Problem
Let $f : \mathbb{C} \setminus \{0\} \rightarrow \mathbb{C}$, $f(z) = z + \frac{1}{z}$. Given that
$$
f(z) = \begin{cases}
\sqrt{2 + \sqrt{n}} & \text{if } z \in \mathbb{R} \setminus \lbrace 0 \rbrace \\
\sqrt{1 + \frac{\sqrt{n}}{2}} + i \sqrt{-1 + \frac{\sqrt{n}}{2}}
& \text{if } z \in \mathbb{C} \setminus \mathbb{R}
\end{cases}
$$
for some positive integer $n$ and that $f(z^8) = 2023$ for all $z \in \mathbb{C} \setminus \lbrace 0\rbrace$, find $n$.
- This problem is from the team round of a local high school math competition that has ended.
My Work
Interpretation 1: $z$ is a variable:
We know that $z^8$ is a real number, because the function keeps real numbers real and complex numbers complex.
So we have $f(z^8) = z^8 + \frac{1}{z^8}$ which is equal to the first part of the piecewise which is $\sqrt{2 + \sqrt{n}}$.
We know that $2023 = z^8 + \frac{1}{z^8} = \sqrt{2 + \sqrt{n}}$.

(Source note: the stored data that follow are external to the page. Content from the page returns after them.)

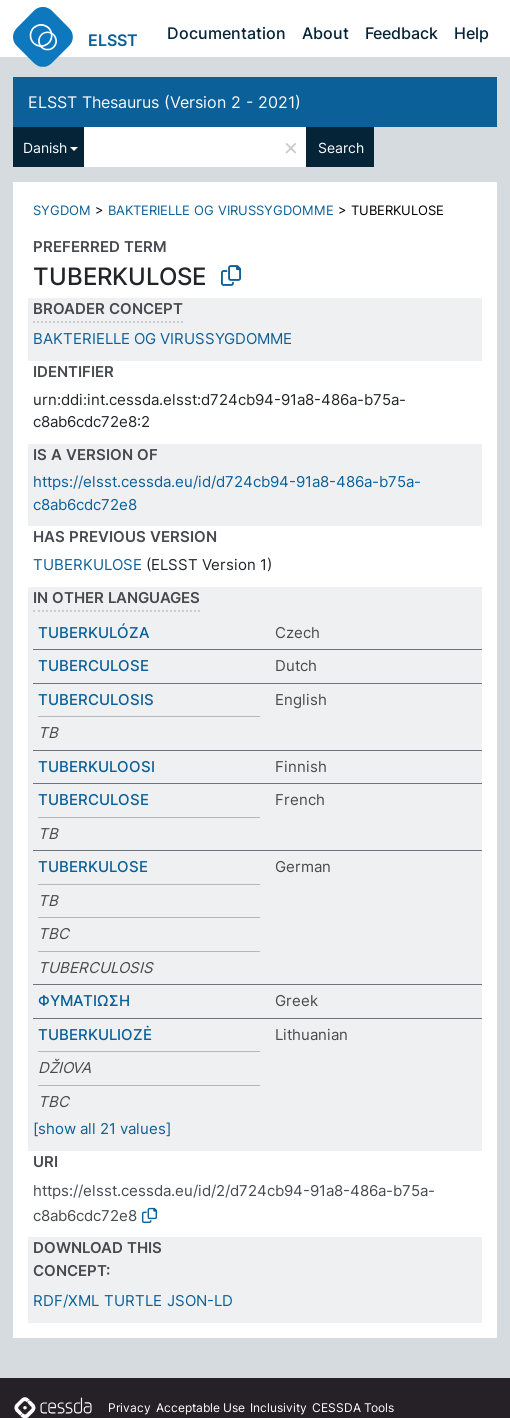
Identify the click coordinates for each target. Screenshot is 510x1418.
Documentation (226, 33)
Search (341, 147)
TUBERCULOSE (93, 665)
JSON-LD (200, 1300)
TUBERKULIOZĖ (95, 1034)
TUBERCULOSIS (96, 699)
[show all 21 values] (102, 1128)
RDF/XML (66, 1300)
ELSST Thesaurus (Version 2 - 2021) (164, 102)
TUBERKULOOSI (96, 766)
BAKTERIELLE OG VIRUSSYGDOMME (221, 210)
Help (471, 33)
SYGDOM (62, 210)
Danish (45, 147)
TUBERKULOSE (87, 564)
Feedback (401, 33)
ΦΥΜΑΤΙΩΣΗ (84, 1000)
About (325, 33)
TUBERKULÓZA (94, 632)
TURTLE (133, 1300)
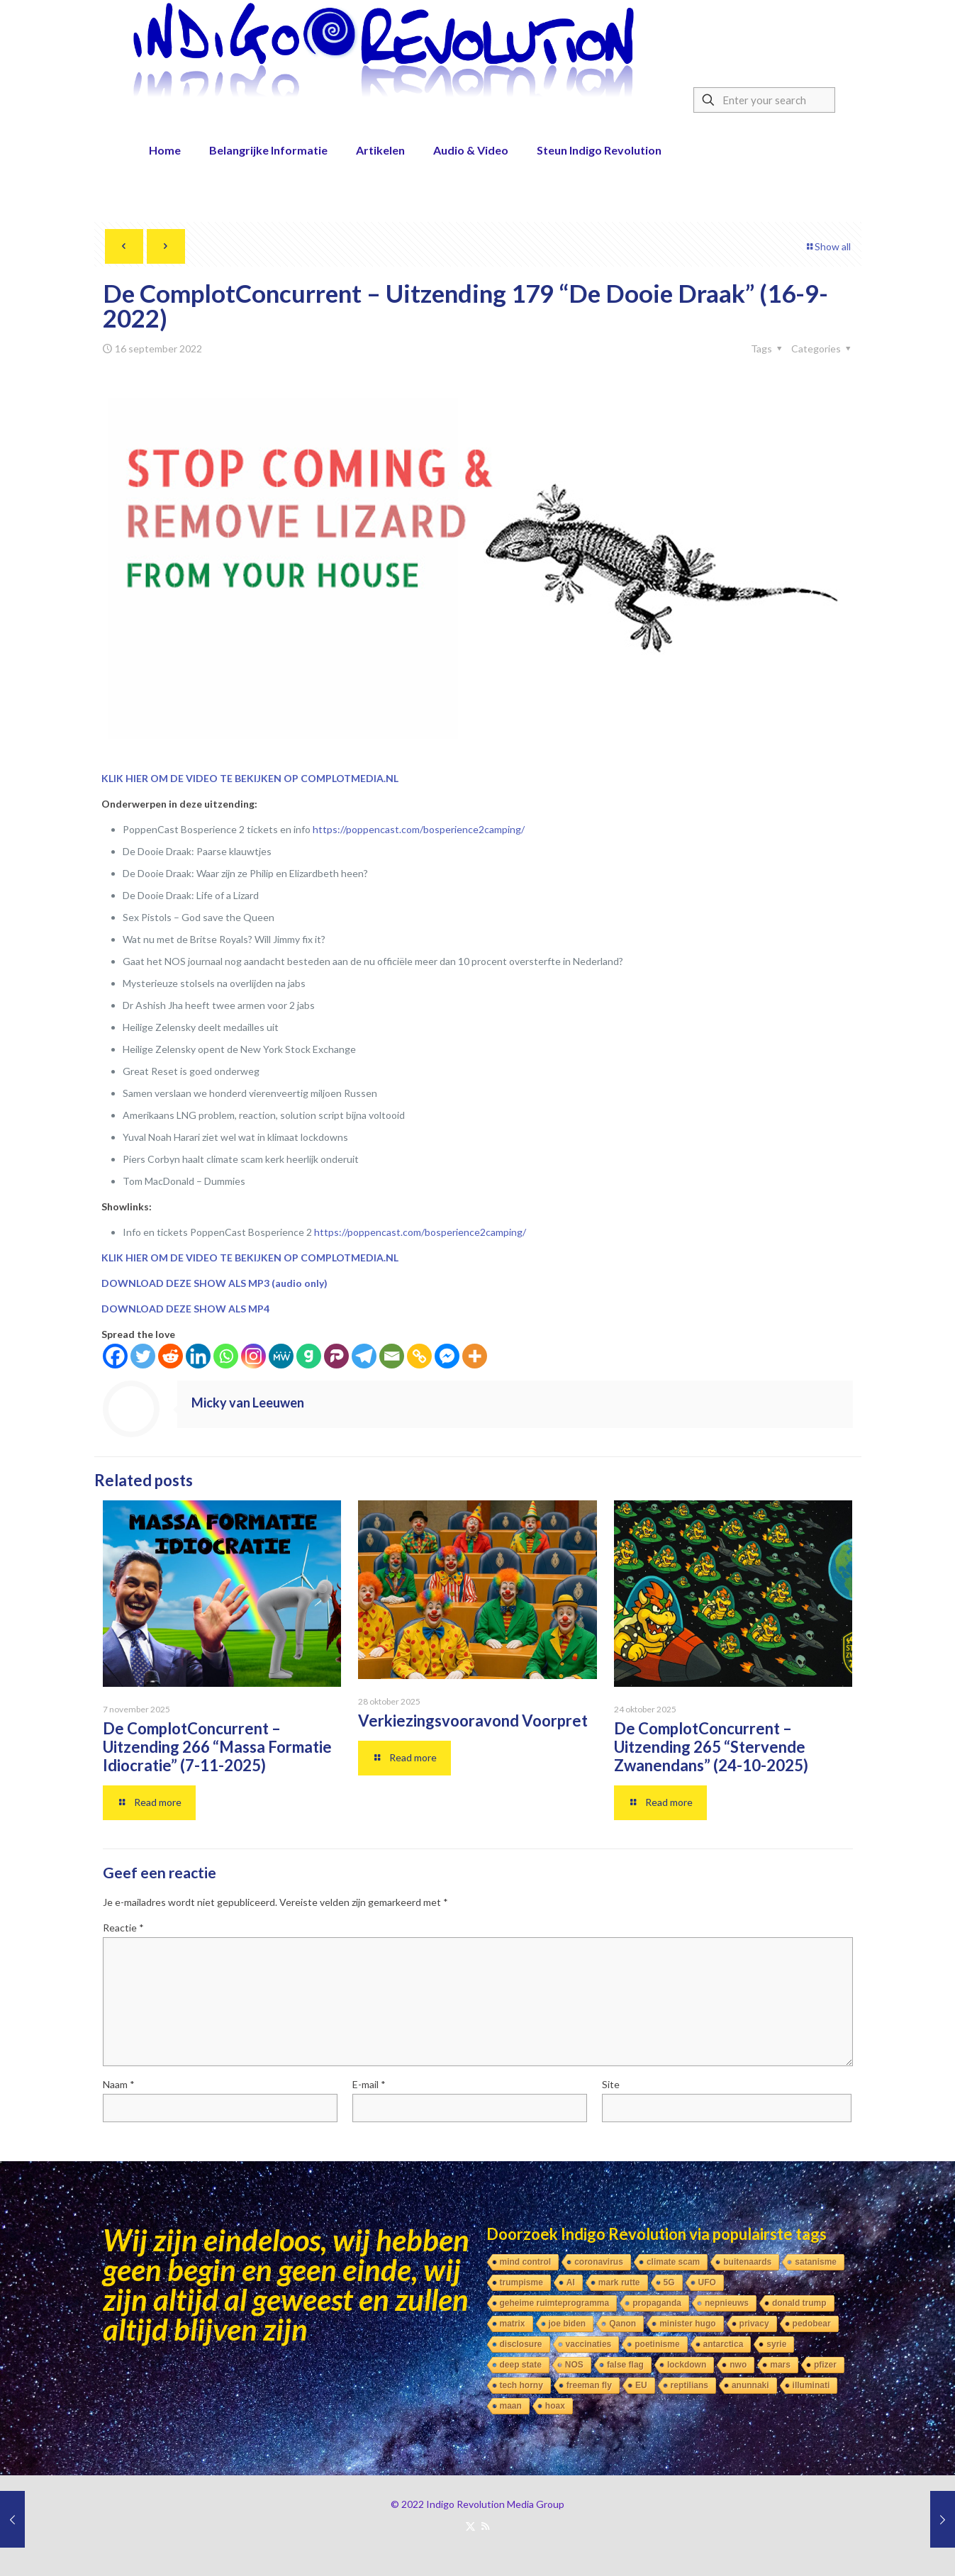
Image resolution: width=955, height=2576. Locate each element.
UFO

This does not make any sense. I think that $z$ is actually just a constant and that $f(z) = z + \frac{1}{z}$ is not the definition for a function, but instead just an equation.

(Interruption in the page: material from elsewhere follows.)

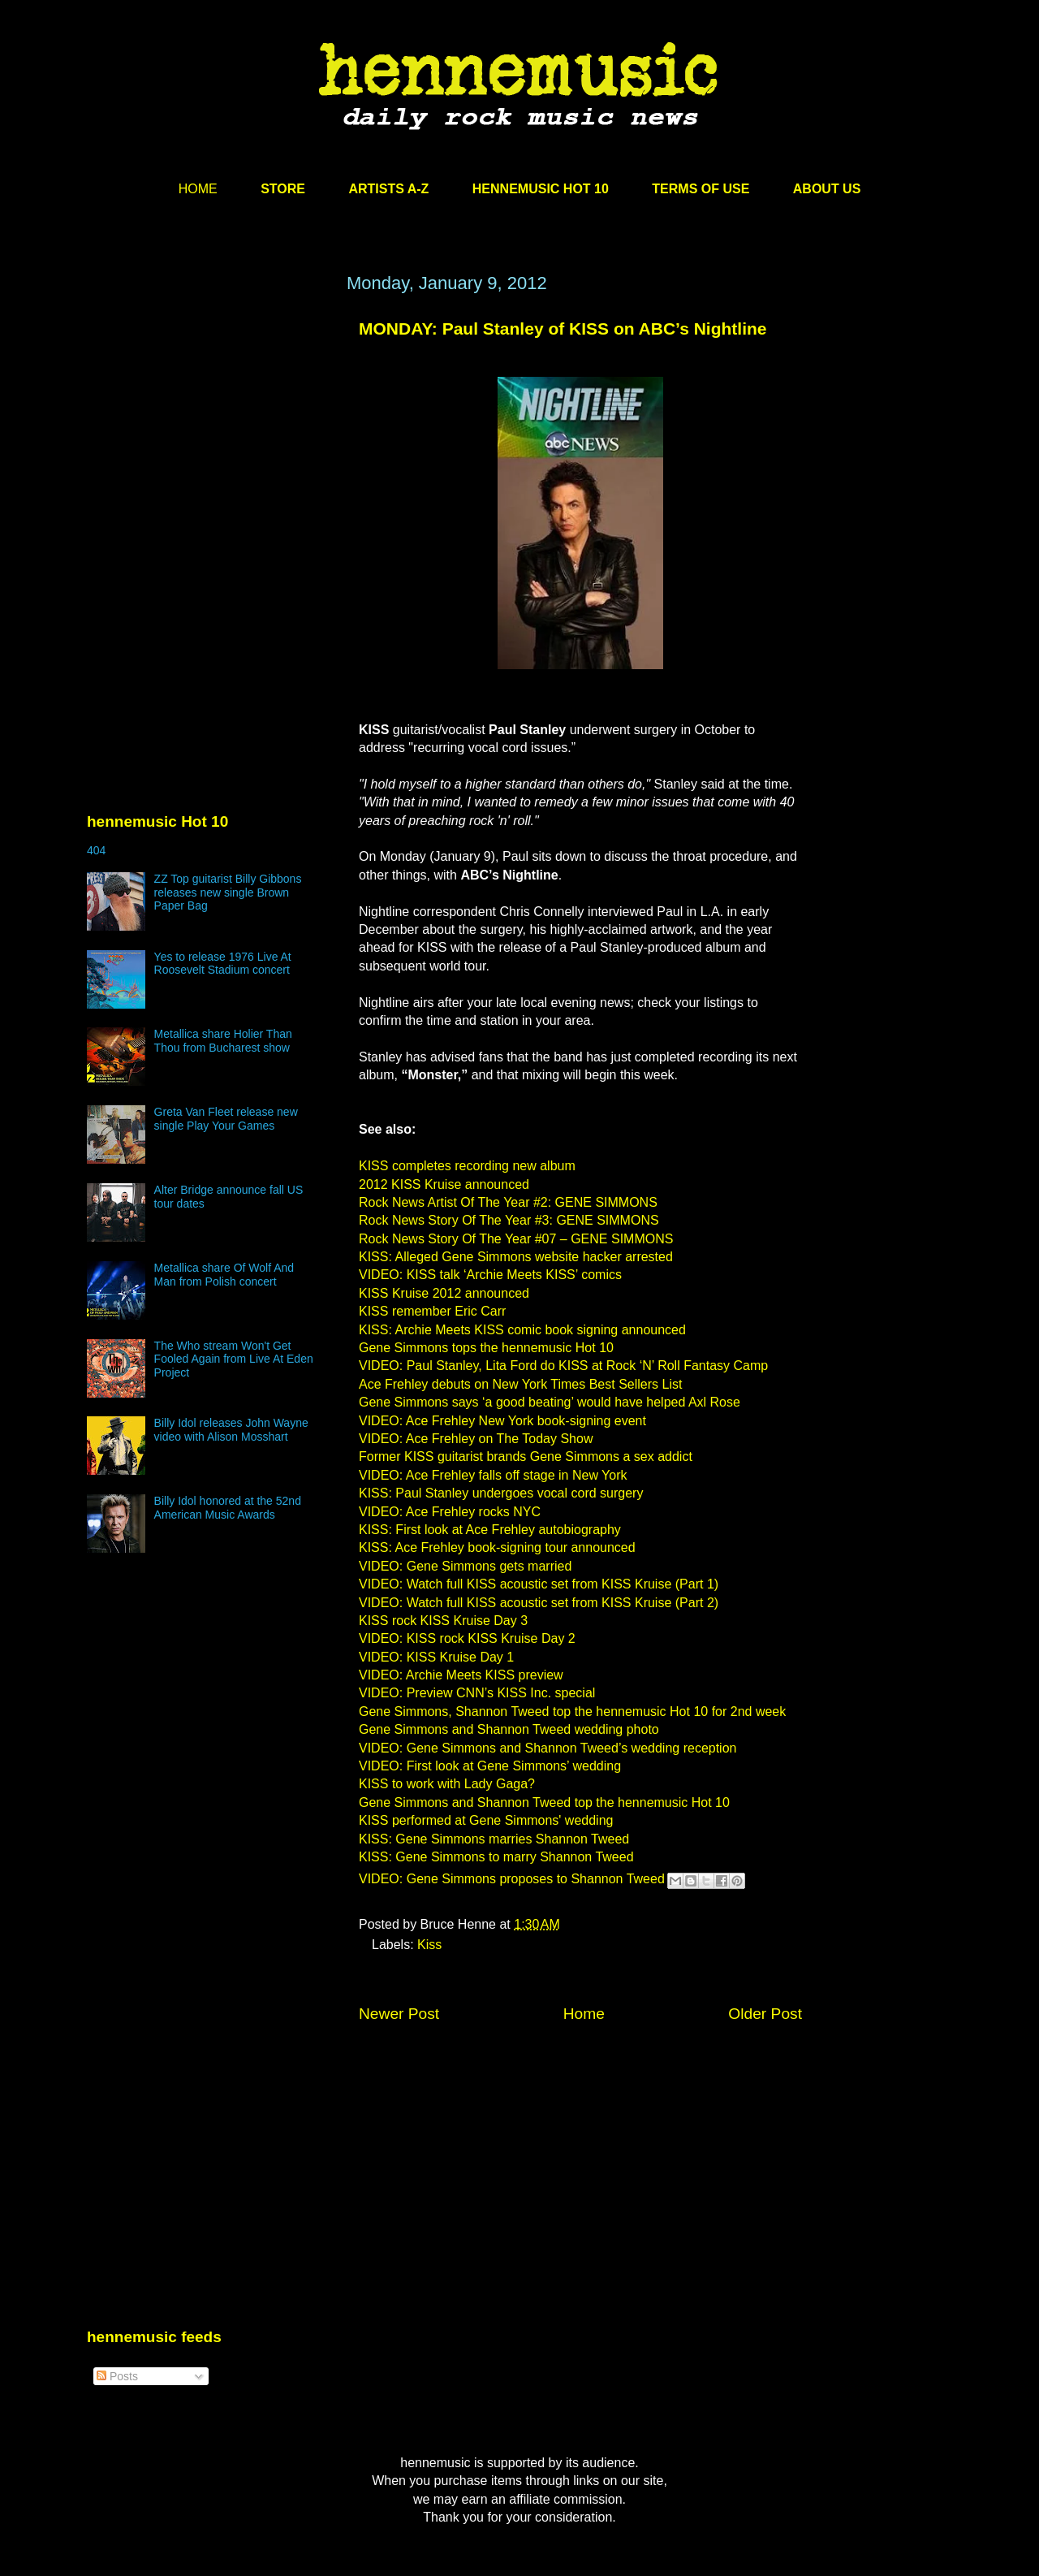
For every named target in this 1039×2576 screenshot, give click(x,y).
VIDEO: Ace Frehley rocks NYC (450, 1512)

Interpretation 2: $z$ is a constant or a complex constant
If $z$ was a real number, there would only be equation that we could use, $f(z) = \sqrt{2 + \sqrt{n}}$. There is no way we can get anywhere with one equation. Therefore, $z$ is probably a complex number, so we are able to use three different equations.
Looking at the second part of the piecewise function, the only value of $n$ that could possible turn a complex number into a real number is $4$. So lets try investigating $n=4$.
If $n=4$, we know that $f(z) = \sqrt{2}$, so $z + \frac{1}{z}$ also equals $\sqrt{2}$. If we solve for z, we get two solutions, $z = \frac{\sqrt{2}}{2} + i\frac{\sqrt{2}}{2}, \frac{\sqrt{2}}{2} – i\frac{\sqrt{2}}{2}$.
After this, I am not sure how to continue. Nothing makes sense. I am not even sure if all of my previous steps are correct.
I would appreciate some help. Thank you!
Best Answer
If $z \in \mathbb{R} \setminus \lbrace 0 \rbrace$, then $$\begin{align}&z+\frac 1z=\sqrt{2+\sqrt n} \\\\&\implies z^2+\frac{1}{z^2}=\sqrt n \\\\&\implies z^4+\frac{1}{z^4}=n-2 \\\\&\implies 2023=z^8+\frac{1}{z^8}=(n-2)^2-2 \\\\&\implies n-2=\pm 45 \\\\&\implies n=47\end{align}$$
If $z \in \mathbb{C} \setminus \mathbb{R}$, then $$\begin{align}&z+\frac 1z=\sqrt{1 + \frac{\sqrt{n}}{2}} + i \sqrt{-1 + \frac{\sqrt{n}}{2}} \\\\&\implies z^2+\frac{1}{z^2}=2i\sqrt{\frac{n}{4}-1} \\\\&\implies z^4+\frac{1}{z^4}=-n+2 \\\\&\implies 2023=z^8+\frac{1}{z^8}=(-n+2)^2-2 \\\\&\implies -n+2=\pm 45 \\\\&\implies n=47\end{align}$$
So, it is necessary that $n=47$.
Since $n=47$ is sufficient, the answer is $\color{red}{47}$.